I have a column which outputs a date for every row. I want my code to scan the first row of that column to name my file with it. E.g. If in the column called "Date", the first row in that column gives this following output:
2022-03-25 8:00:00
I want to name my file "Quarter 1 2022" using that date as a reference.
So what I have is:
0 Date
1 2022-03-25 08:00:00
2 2022-03-25 08:00:00
3 2022-02-27 08:00:00
4 2022-01-01 08:00:00
5 2022-01-01 08:00:00
6 2022-01-01 08:00:00
I have come across using np.where. But I don't know how to associate the output to be read as the filename.
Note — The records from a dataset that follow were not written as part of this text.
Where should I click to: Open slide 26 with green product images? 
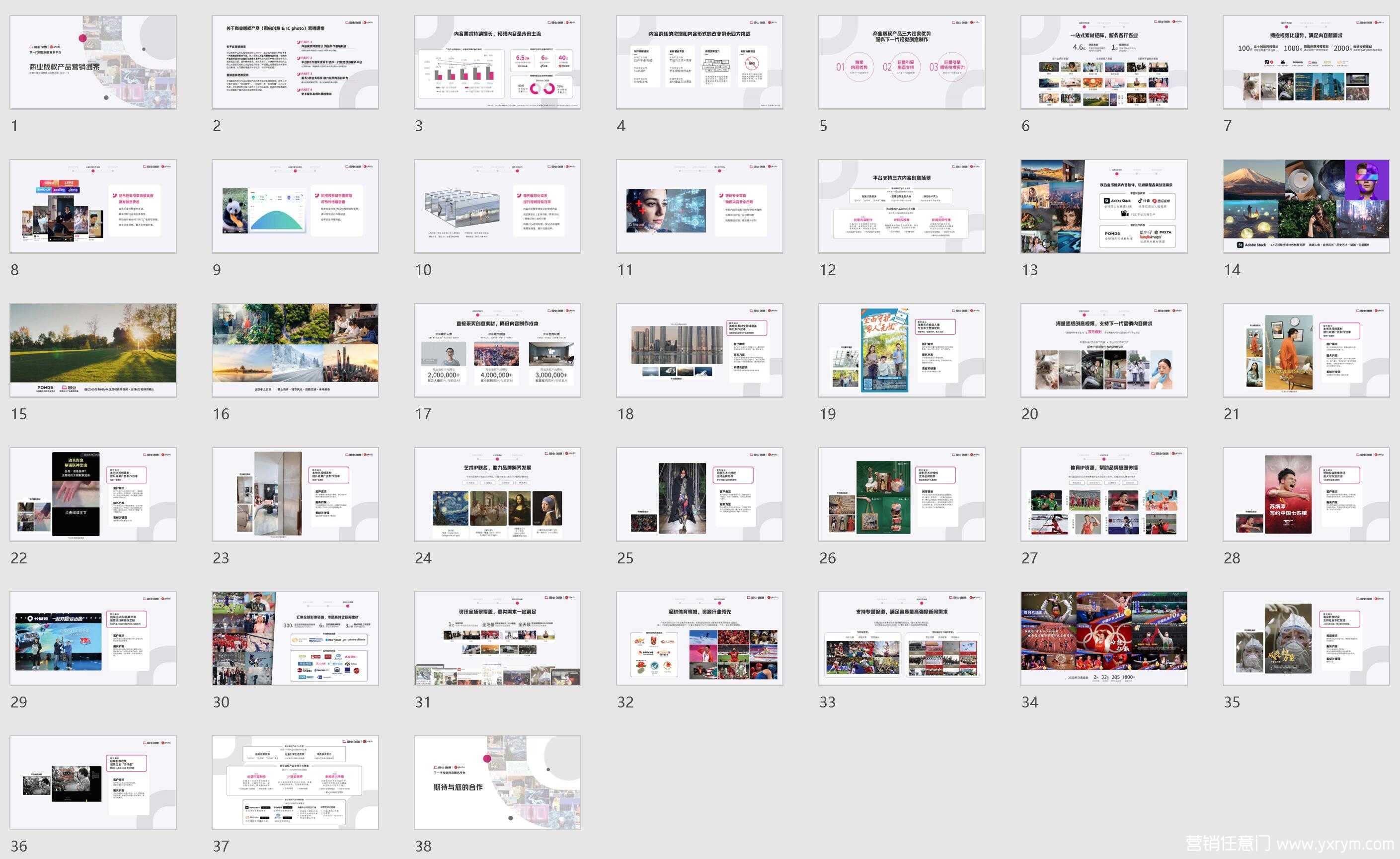point(901,494)
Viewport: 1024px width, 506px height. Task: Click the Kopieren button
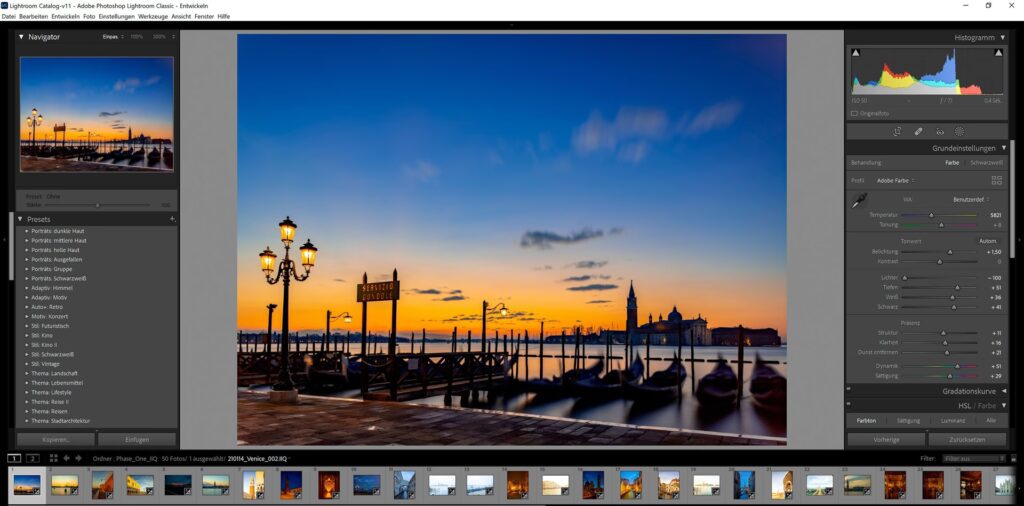[56, 439]
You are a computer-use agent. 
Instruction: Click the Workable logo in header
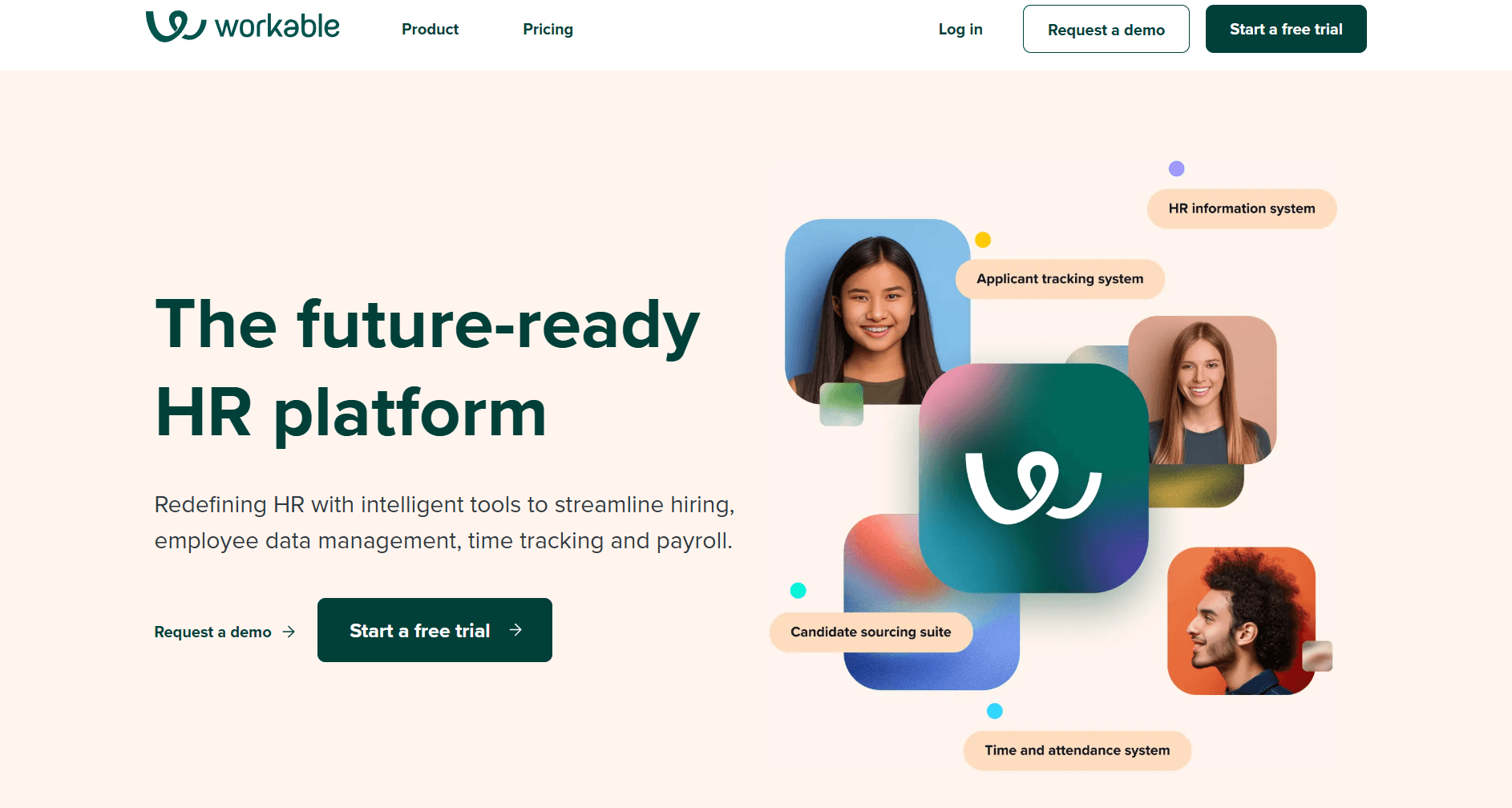click(x=243, y=26)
My idea is that I use this code:
df.loc[:, "Date"].iloc[1] = np.where.df.loc[:, "Date"].iloc[1] \
<"2022-04-01", FilepathName,
FilepathName = "Quarter 1 2022"
Filepath = r'C:/Users/downloads/ ' FilepathName.csv
The first line isolates the row in the Date column, should the date be before 2022-04-01, then it creates a string variable called FilepathName. I insert this string variable into a filepath variable called Filepath and then finally save the dataframe as a csv into the new filepath with the new given name.
I am struggling to finish the code:
df.loc[:, "Date"].iloc[1] = np.where.df.loc[:, "Date"].iloc[1] \
<"2022-04-01", FilepathName,
so that I am able to save FilepathName as a string variable.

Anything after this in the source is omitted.